▶ _Exercise instructions_
Please reproduce the listing in its entirety, exactly as written, but without images.

== Supplied records ==

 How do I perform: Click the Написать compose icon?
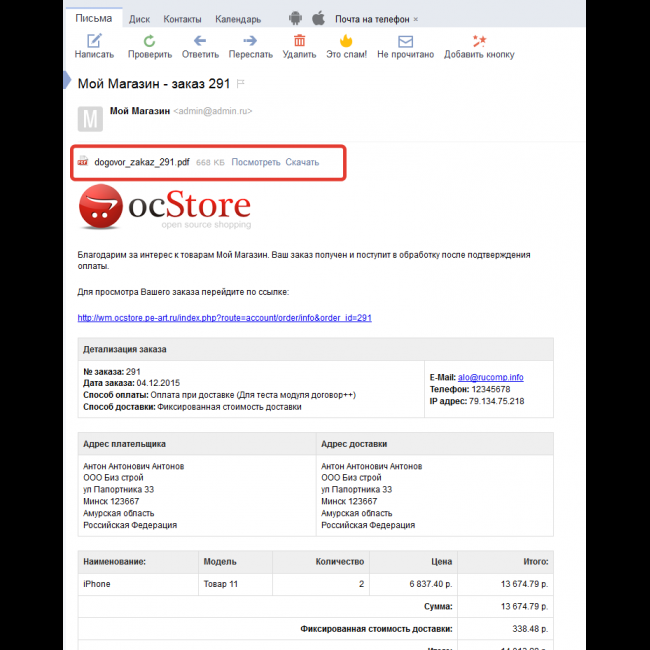pos(94,41)
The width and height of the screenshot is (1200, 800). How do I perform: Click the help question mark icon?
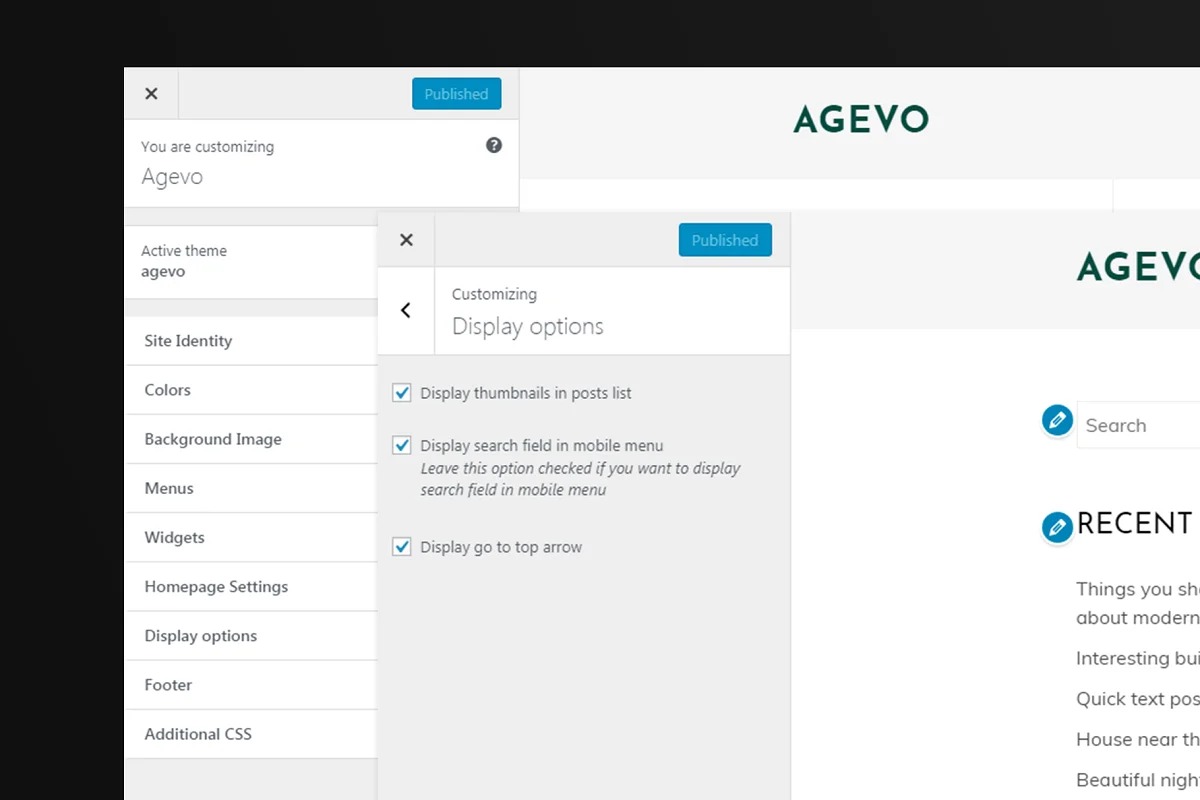coord(494,146)
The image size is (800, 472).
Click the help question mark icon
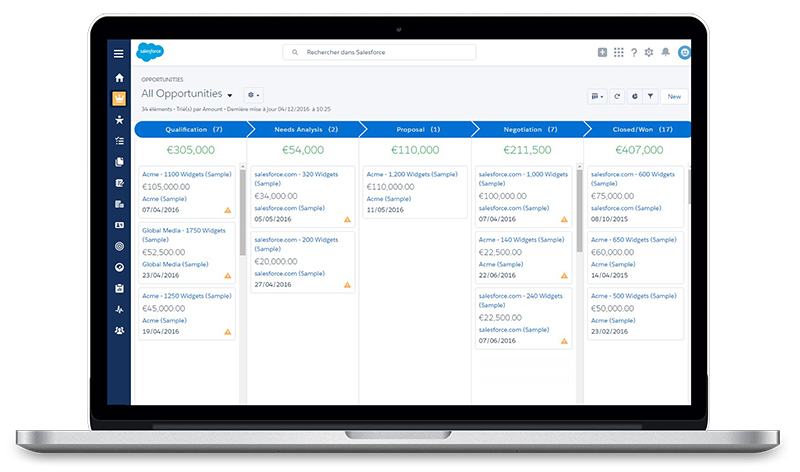[633, 53]
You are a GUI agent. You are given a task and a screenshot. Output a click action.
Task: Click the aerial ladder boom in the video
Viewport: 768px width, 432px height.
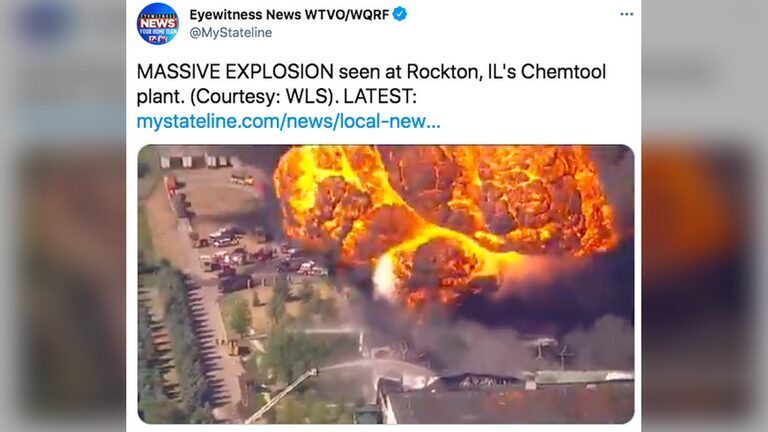(x=282, y=396)
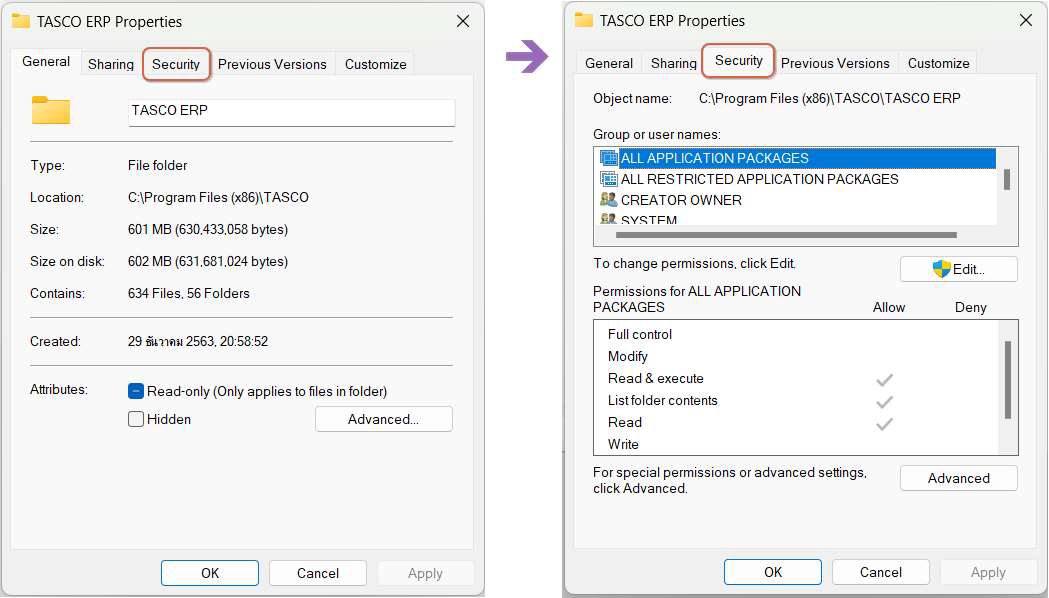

===

▶ _Exercise output_
 How do I perform: Click the Написать compose icon?
pos(94,41)
The width and height of the screenshot is (1200, 800). How do I perform: Click the help question mark icon?
coord(494,146)
The image size is (800, 472).
Click the help question mark icon
[633, 53]
You are a GUI agent. You are given a task and a screenshot. Output a click action.
Task: Click the aerial ladder boom in the video
Viewport: 768px width, 432px height.
(x=282, y=396)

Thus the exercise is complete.